If you’re staying in cities, Sunrise is perfectly good. If you’re crossing borders, it’s actually the better choice. But it can’t match Swisscom in the Alps or on regional train routes.
- 4G: Very good in urban areas, some gaps in mountains
- 5G: Strong in Zurich, Geneva, Basel, Bern
- Advantage: Multi-country roaming
Salt, don’t bother
Salt is the cheapest network for Swiss residents. For tourists, it’s terrible. The coverage is the weakest of the three (noticeably worse in mountains), and they charge CHF 59 just for the eSIM. Swisscom gives you a full week of unlimited everything for CHF 20. There is no math that makes Salt worth it.
Which network does your eSIM use?
This matters more than most people realize. A “Switzerland eSIM” from Airalo on Sunrise will perform very differently from a Swisscom tourist eSIM if you’re on the Glacier Express.
| Provider | Network | Good enough for mountains? |
|---|---|---|
| Swisscom tourist eSIM | Swisscom | Yes, best option |
| Holafly | Swisscom / Sunrise / Salt | Mostly yes (uses multiple) |
| Saily | Varies by plan | Check before buying |
| Nomad | Varies by plan | Check before buying |
| Sunrise travel eSIM | Sunrise | Cities yes, mountains sometimes |
| Airalo | Varies by plan | Check before buying |
| Salt | Salt | No |
If your eSIM provider says "varies by plan," check which network you'll actually be on before purchasing. Contact their support or look at the plan details. The network matters more than the price in Switzerland.
Coverage by region
| Region | Swisscom | Sunrise | Salt |
|---|---|---|---|
| Zurich | Excellent | Excellent | Good |
| Geneva | Excellent | Excellent | Good |
| Bern | Excellent | Excellent | Good |
| Basel | Excellent | Excellent | Good |
| Interlaken / Jungfrau | Excellent | Good | Fair |
| Zermatt / Matterhorn | Good | Fair | Poor |
| Engadin / St. Moritz | Good | Fair | Poor |
| Main train routes | Excellent | Good | Fair |
| Scenic train routes | Good | Fair | Poor |
| Ticino (Lugano) | Excellent | Good | Good |
The pattern is clear: in cities they’re all fine. The moment you leave, Swisscom pulls ahead and the gap keeps widening.
What speeds to expect
- 4G in cities: 30-100 Mbit/s on all networks
- 4G in rural areas: 10-30 Mbit/s on Swisscom, 5-20 Mbit/s on Sunrise, spotty on Salt
- 5G (cities only): 200-500 Mbit/s
- Swisscom tourist eSIM cap: 50 Mbit/s, still faster than you’ll notice
- Holafly “unlimited”: May throttle after heavy daily use (fair-use policy)

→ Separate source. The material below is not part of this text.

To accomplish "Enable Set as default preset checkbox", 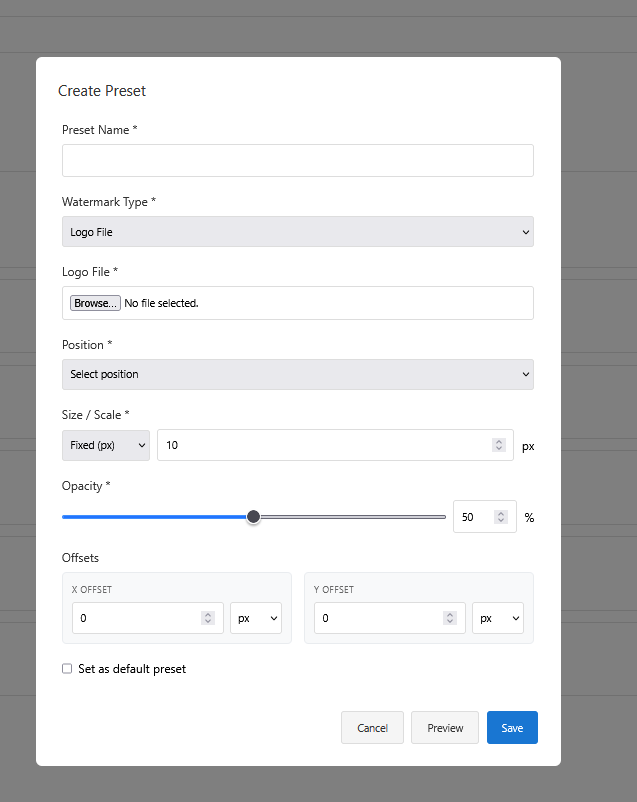I will click(x=67, y=669).
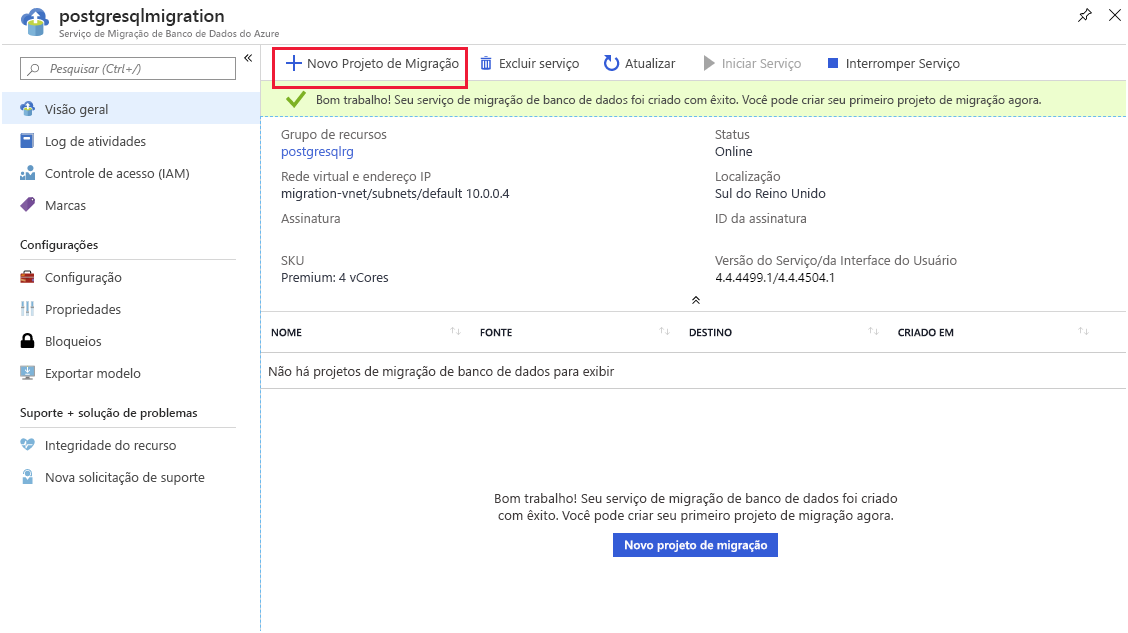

50 Mbit/s is fast enough for video calls, streaming, and uploading photos. The speed cap on Swisscom's tourist plan is not a real limitation for any normal use.
The bottom line
- Going to the mountains or taking trains? Get Swisscom. Period.
- Staying in cities? Any network works. Pick on price.
- Crossing borders? Sunrise travel eSIM.
- Considering Salt? Don’t.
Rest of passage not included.